What you have to do:
Until the line containing "Task: Edit the" has been reproduced, keep reproducing each line of the material below exactly, starting with the first.
■ ■ ■ ■ ■ ■ ■
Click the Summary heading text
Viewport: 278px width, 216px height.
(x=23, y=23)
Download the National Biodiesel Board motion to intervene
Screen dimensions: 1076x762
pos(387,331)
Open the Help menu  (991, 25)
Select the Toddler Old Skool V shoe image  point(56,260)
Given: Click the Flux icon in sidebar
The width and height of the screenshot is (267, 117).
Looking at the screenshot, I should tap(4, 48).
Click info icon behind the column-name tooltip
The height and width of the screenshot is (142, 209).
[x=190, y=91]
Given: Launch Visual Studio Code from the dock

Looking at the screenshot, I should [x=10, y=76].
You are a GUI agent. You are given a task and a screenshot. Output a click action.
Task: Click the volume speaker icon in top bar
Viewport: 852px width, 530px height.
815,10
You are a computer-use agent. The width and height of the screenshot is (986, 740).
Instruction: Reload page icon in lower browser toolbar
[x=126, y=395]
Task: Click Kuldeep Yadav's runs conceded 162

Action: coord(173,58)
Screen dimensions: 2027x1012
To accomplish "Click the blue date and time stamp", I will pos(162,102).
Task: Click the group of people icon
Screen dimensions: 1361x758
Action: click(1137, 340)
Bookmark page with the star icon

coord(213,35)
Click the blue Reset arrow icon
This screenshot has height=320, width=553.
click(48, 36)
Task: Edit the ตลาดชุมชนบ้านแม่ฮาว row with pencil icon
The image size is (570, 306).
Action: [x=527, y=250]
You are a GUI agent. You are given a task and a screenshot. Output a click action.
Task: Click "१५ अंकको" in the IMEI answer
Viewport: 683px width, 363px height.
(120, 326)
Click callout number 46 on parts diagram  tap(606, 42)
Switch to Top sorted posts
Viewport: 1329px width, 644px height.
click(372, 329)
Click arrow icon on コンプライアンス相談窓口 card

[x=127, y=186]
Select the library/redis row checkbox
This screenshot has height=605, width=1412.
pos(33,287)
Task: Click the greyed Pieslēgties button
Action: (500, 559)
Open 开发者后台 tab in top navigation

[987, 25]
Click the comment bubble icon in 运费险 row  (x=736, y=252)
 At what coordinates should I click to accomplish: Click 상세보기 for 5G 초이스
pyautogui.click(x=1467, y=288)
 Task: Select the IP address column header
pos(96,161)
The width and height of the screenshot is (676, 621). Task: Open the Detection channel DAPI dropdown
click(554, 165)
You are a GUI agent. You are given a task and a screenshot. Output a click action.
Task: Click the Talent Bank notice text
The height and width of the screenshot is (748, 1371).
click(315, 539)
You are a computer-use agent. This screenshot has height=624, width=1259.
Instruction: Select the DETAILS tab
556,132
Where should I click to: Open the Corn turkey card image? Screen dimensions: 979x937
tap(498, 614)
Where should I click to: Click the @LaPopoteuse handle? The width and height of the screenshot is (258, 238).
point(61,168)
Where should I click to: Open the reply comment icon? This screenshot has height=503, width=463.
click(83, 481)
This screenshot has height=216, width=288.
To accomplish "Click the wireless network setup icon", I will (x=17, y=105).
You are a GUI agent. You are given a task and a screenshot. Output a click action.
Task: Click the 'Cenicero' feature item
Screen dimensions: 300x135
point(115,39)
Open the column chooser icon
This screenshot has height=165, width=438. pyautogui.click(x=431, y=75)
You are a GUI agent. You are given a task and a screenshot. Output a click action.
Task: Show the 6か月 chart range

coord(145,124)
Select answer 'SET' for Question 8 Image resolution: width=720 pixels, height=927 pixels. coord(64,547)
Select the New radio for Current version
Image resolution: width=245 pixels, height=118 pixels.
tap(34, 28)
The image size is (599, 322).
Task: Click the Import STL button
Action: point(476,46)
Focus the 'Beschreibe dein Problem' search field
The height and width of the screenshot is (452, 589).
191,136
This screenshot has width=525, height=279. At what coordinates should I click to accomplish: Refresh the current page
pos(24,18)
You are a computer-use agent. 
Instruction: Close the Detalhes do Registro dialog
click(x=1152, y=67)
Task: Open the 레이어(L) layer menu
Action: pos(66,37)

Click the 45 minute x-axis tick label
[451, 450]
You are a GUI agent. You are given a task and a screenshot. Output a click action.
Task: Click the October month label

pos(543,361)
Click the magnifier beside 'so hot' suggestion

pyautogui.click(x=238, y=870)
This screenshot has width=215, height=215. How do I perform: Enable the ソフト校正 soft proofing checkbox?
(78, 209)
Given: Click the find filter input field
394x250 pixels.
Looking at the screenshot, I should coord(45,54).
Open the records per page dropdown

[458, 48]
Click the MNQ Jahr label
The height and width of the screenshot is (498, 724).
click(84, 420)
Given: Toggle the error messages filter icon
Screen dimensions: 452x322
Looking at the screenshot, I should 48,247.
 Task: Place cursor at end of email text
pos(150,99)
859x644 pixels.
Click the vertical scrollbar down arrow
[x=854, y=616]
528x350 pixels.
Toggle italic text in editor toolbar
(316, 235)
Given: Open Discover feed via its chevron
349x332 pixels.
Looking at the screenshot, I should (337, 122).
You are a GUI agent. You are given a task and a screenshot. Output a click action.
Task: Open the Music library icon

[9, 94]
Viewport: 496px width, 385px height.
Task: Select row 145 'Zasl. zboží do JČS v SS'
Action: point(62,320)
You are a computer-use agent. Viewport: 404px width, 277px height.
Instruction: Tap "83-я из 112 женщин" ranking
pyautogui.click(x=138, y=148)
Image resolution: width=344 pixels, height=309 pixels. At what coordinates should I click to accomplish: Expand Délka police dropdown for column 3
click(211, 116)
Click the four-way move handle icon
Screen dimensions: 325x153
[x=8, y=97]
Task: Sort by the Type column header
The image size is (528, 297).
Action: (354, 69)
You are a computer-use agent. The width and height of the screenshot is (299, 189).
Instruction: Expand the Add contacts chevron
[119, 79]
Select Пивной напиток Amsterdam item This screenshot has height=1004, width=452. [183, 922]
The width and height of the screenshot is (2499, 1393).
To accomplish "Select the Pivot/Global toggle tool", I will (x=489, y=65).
■ ■ ■ ■ ■ ■ ■
Written solution:
Click the Summary heading text
Viewport: 278px width, 216px height.
(x=23, y=23)
Download the National Biodiesel Board motion to intervene
Screen dimensions: 1076x762
pos(387,331)
Open the Help menu  (991, 25)
Select the Toddler Old Skool V shoe image  point(56,260)
Given: Click the Flux icon in sidebar
The width and height of the screenshot is (267, 117).
Looking at the screenshot, I should tap(4, 48).
Click info icon behind the column-name tooltip
The height and width of the screenshot is (142, 209).
[x=190, y=91]
Given: Launch Visual Studio Code from the dock

Looking at the screenshot, I should [x=10, y=76].
You are a GUI agent. You are given a task and a screenshot. Output a click action.
Task: Click the volume speaker icon in top bar
Viewport: 852px width, 530px height.
815,10
You are a computer-use agent. The width and height of the screenshot is (986, 740).
Instruction: Reload page icon in lower browser toolbar
[x=126, y=395]
Task: Click Kuldeep Yadav's runs conceded 162

Action: coord(173,58)
Screen dimensions: 2027x1012
To accomplish "Click the blue date and time stamp", I will pos(162,102).
Task: Click the group of people icon
Screen dimensions: 1361x758
Action: click(1137, 340)
Bookmark page with the star icon

coord(213,35)
Click the blue Reset arrow icon
This screenshot has height=320, width=553.
click(48, 36)
Task: Edit the ตลาดชุมชนบ้านแม่ฮาว row with pencil icon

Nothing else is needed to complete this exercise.